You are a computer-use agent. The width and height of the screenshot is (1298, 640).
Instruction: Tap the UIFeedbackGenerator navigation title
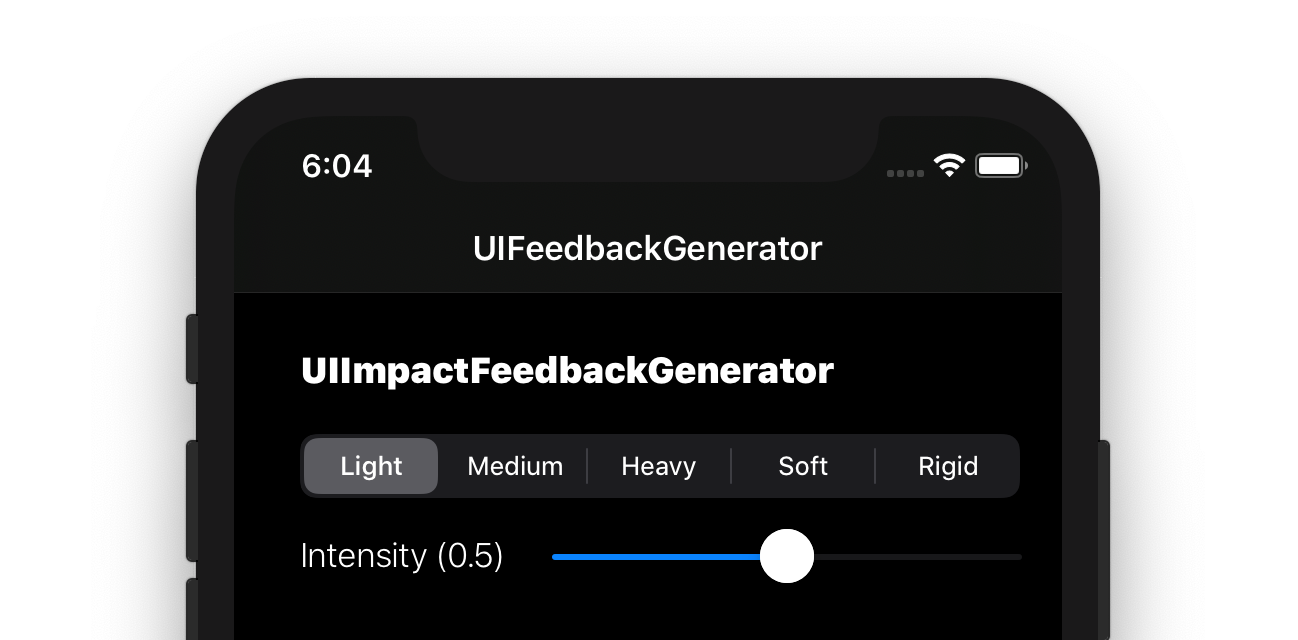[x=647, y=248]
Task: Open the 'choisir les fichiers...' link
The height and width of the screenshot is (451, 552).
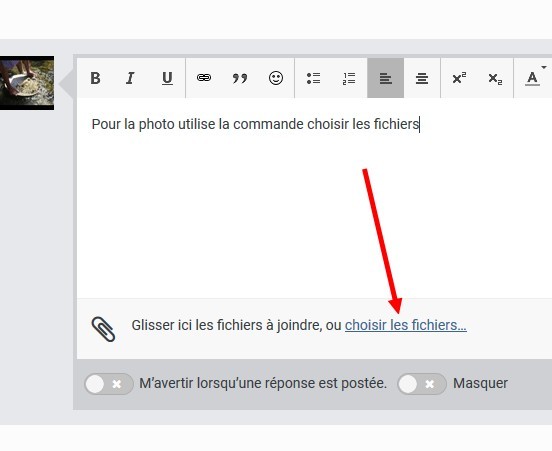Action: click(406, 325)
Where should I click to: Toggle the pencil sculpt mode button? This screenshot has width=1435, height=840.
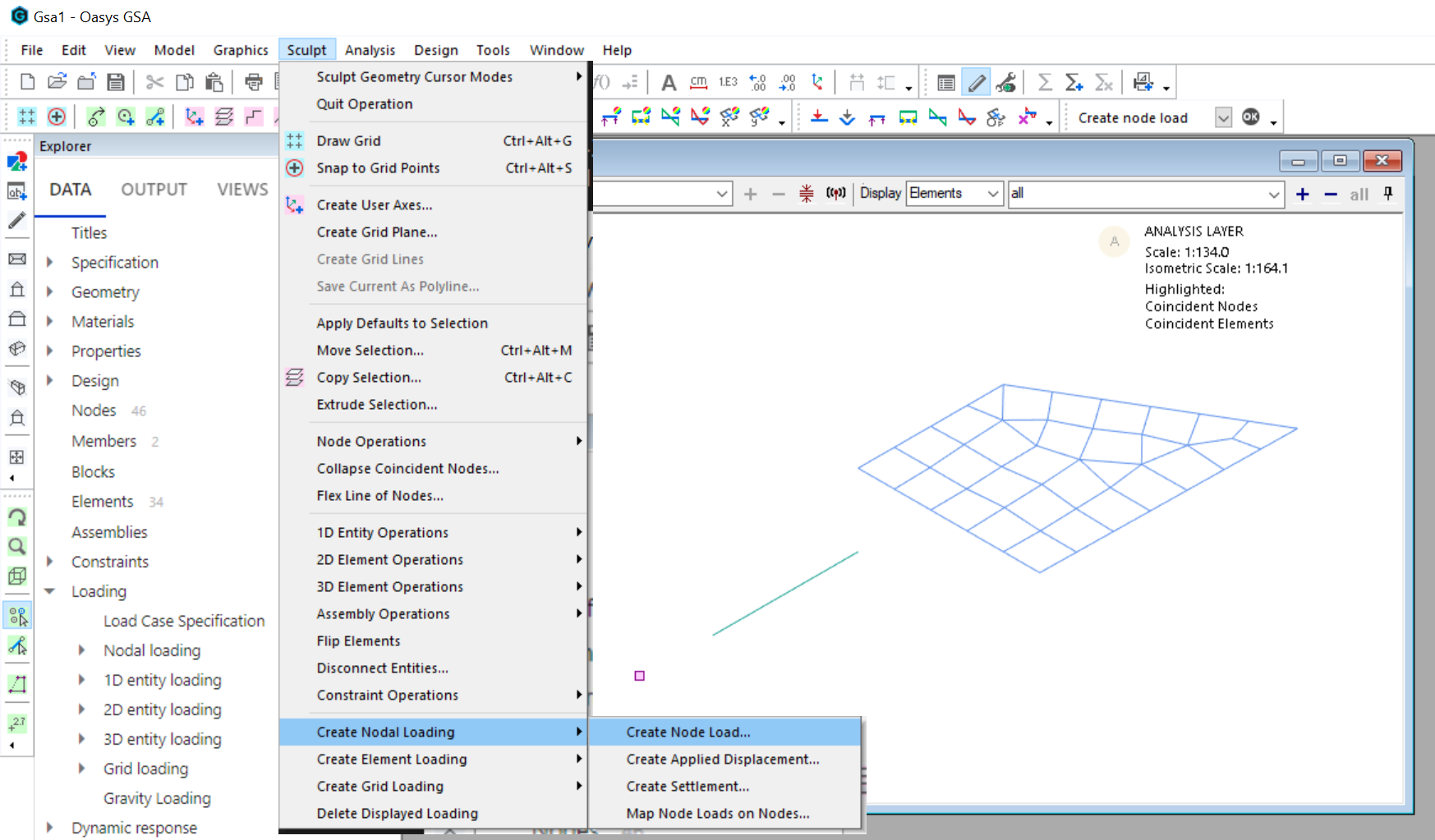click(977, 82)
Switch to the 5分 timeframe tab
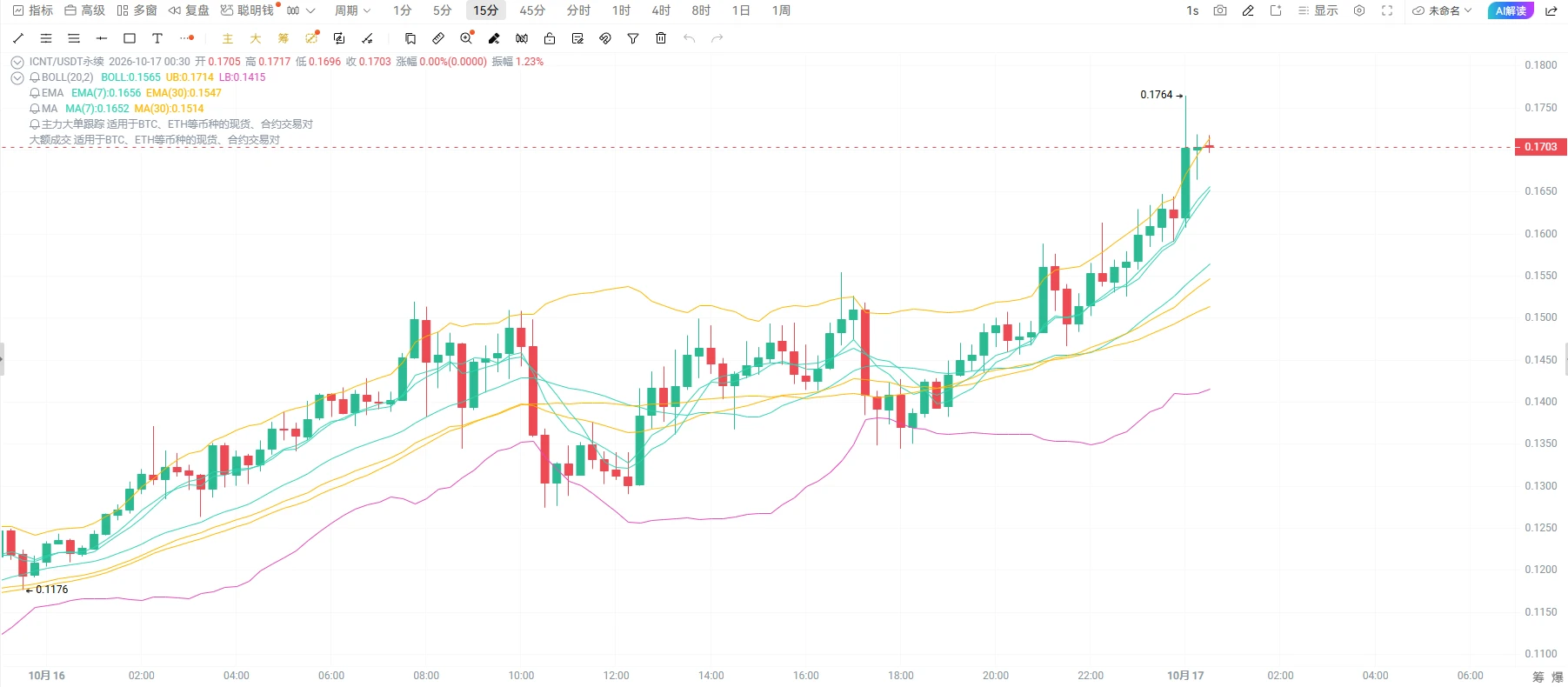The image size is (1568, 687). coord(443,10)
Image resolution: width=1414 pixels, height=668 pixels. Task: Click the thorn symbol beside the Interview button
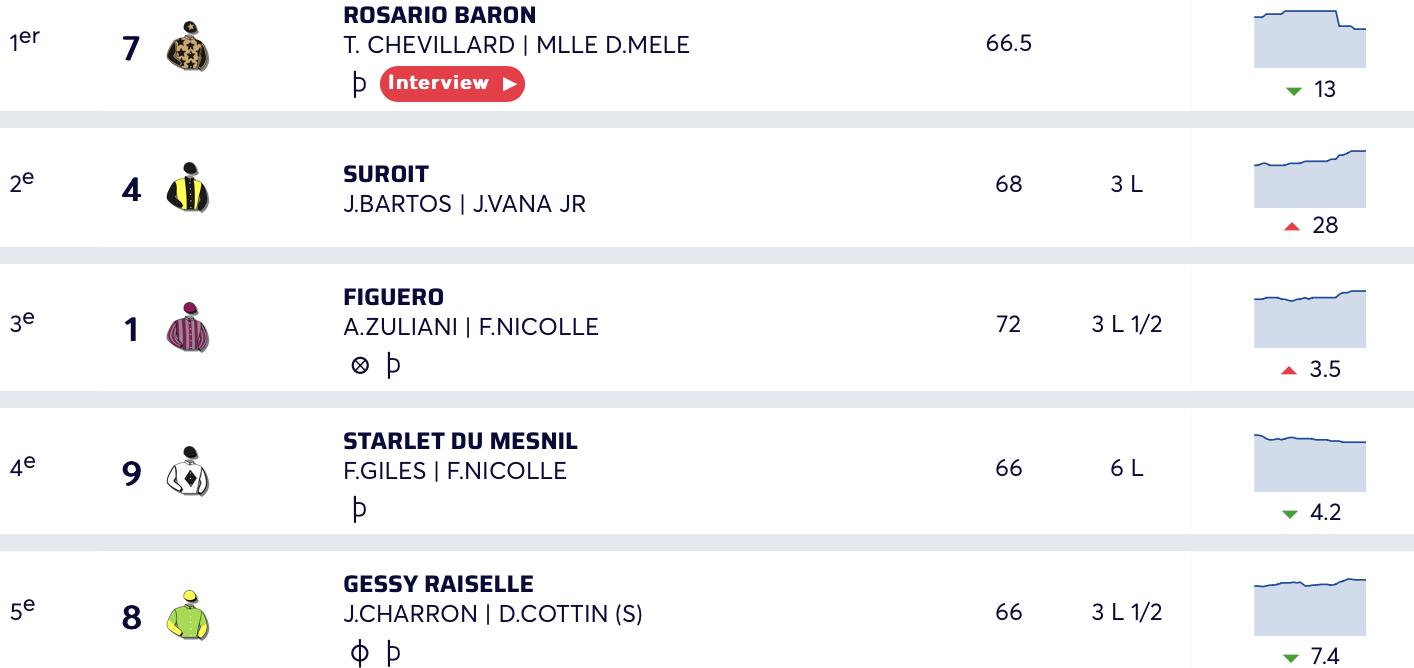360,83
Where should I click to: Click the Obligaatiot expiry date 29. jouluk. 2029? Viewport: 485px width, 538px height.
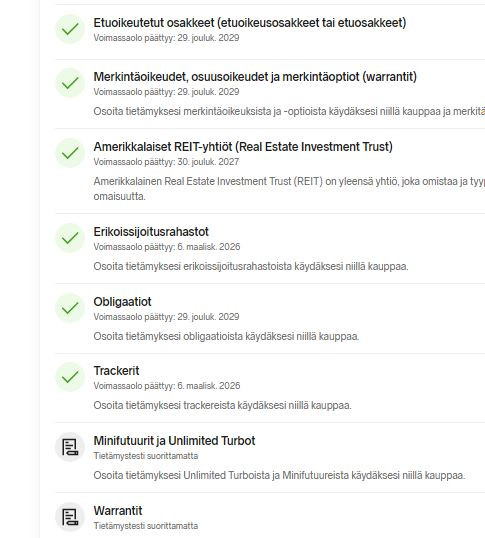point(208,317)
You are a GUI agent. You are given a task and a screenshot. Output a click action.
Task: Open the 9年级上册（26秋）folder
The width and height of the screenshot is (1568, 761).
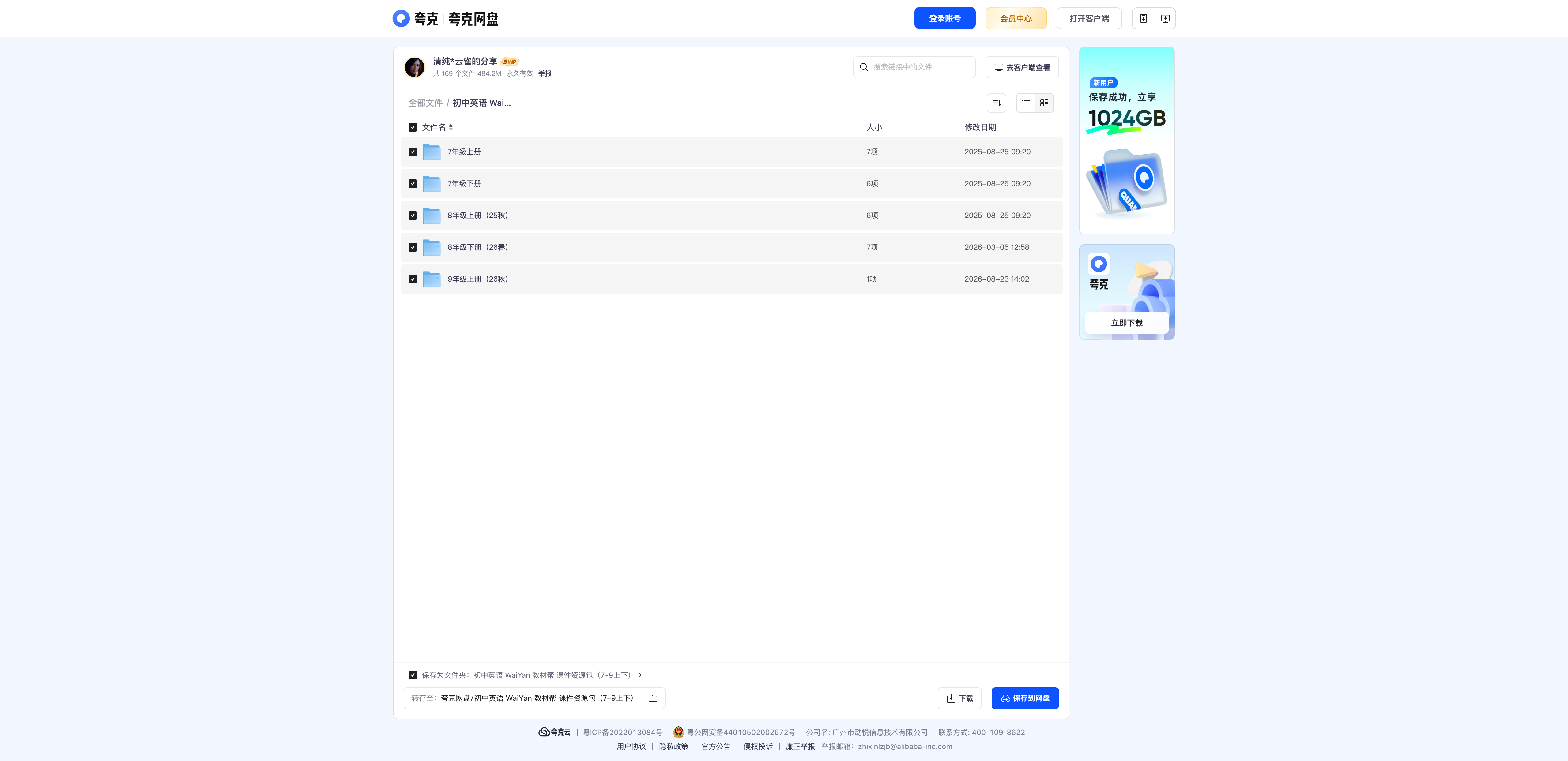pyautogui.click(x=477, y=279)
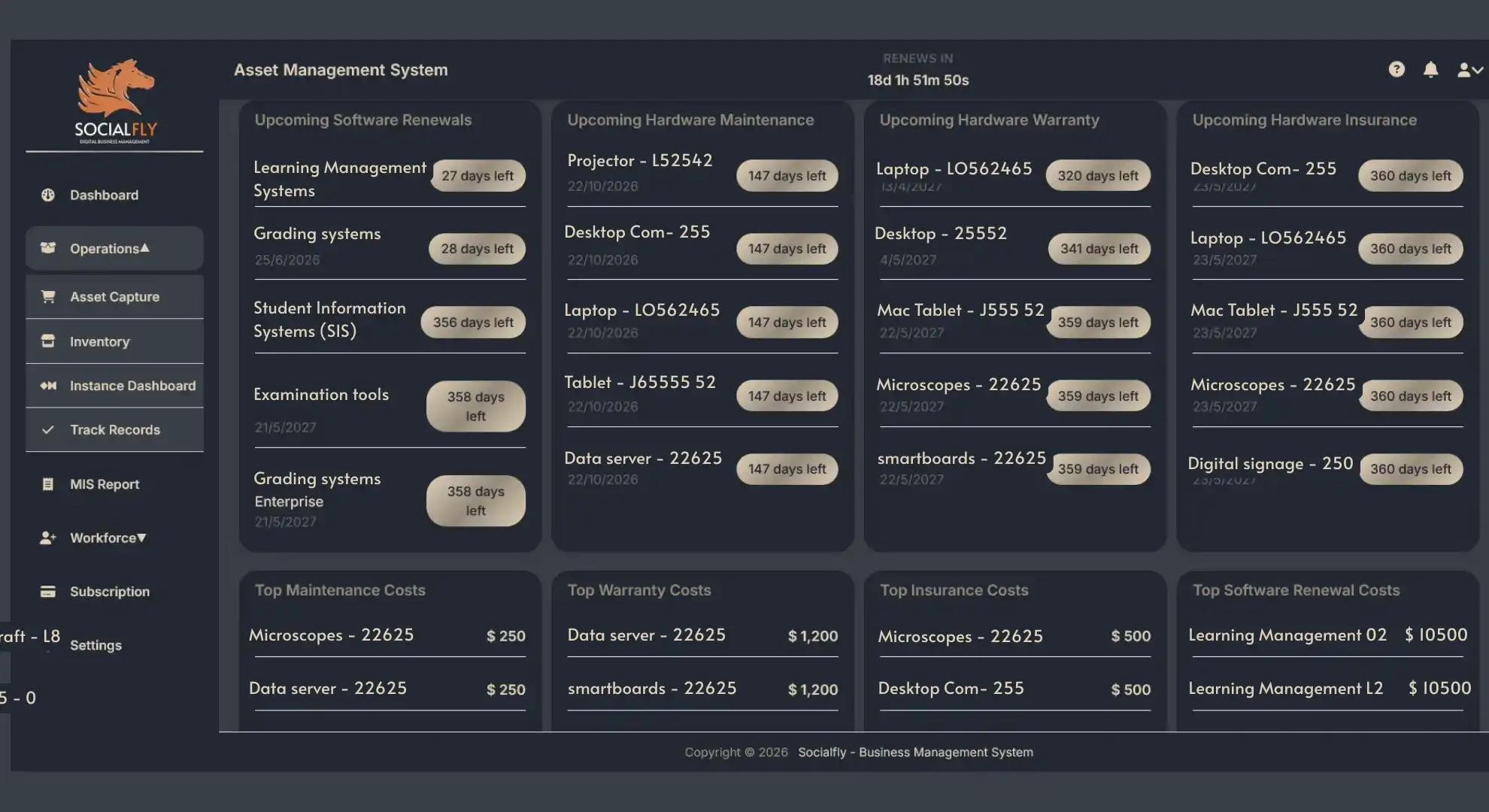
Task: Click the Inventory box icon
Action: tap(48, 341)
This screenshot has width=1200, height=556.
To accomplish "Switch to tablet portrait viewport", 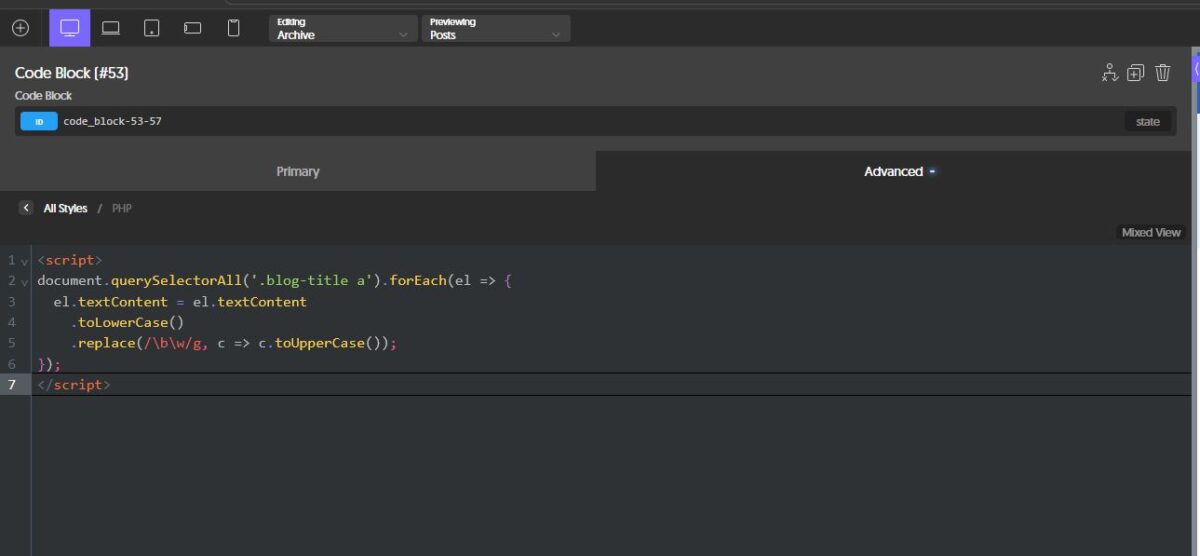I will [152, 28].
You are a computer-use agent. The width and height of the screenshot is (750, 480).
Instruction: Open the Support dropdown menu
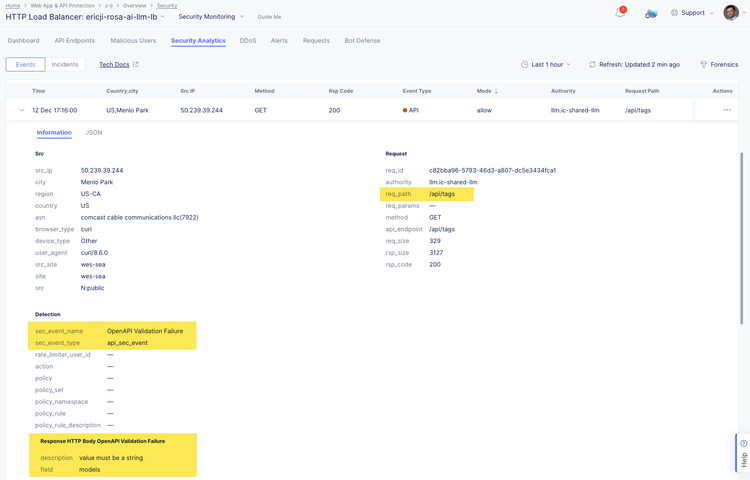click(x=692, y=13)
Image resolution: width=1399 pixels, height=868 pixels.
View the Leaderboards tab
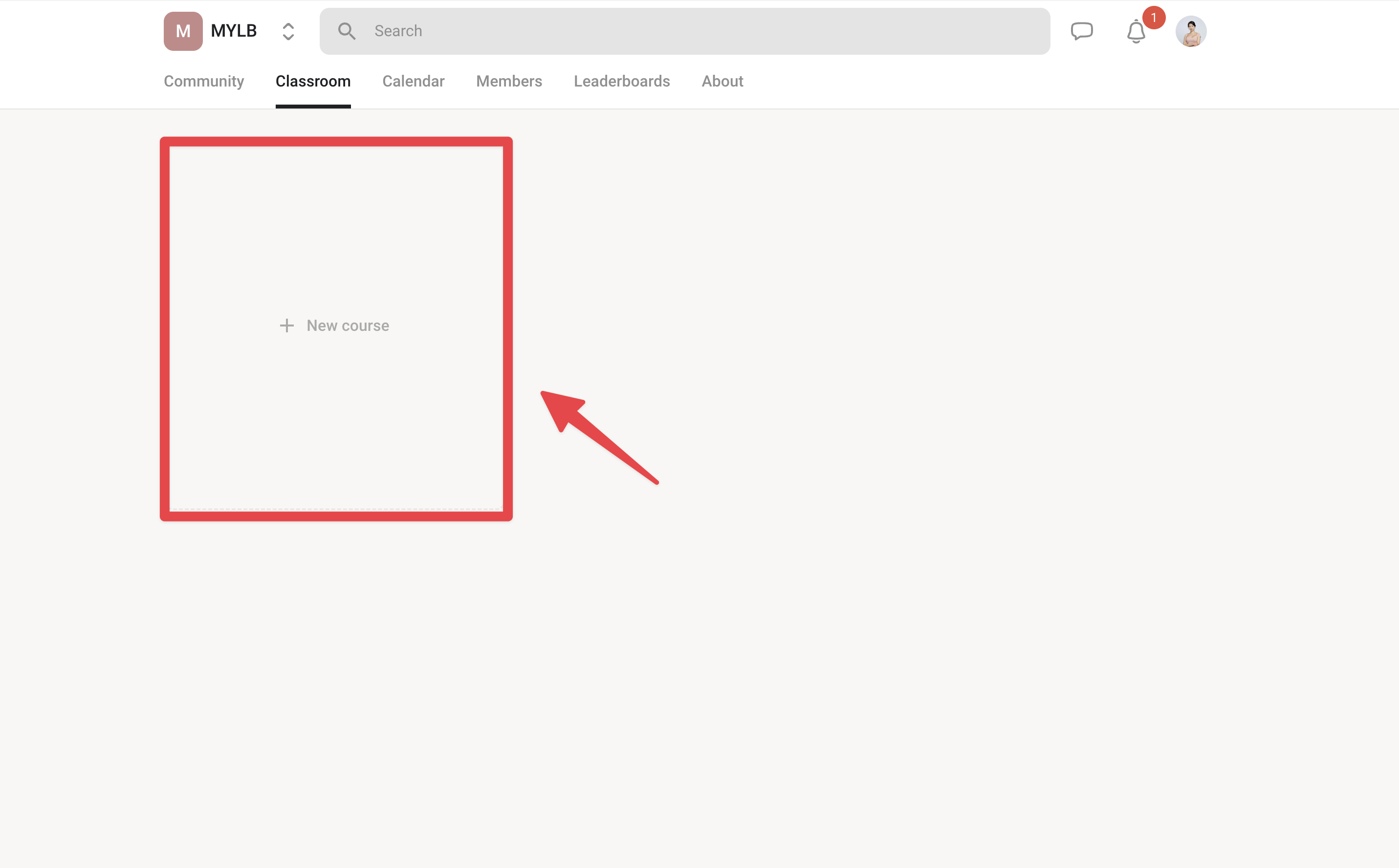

==============================

*Assignment*
Take the line with "Instruction: Open the Support dropdown menu" and each line after it through the end of the material above, and reproduce them exactly, without the pictures.

*Answer for this exercise*
Instruction: Open the Support dropdown menu
click(x=692, y=13)
Image resolution: width=1399 pixels, height=868 pixels.
View the Leaderboards tab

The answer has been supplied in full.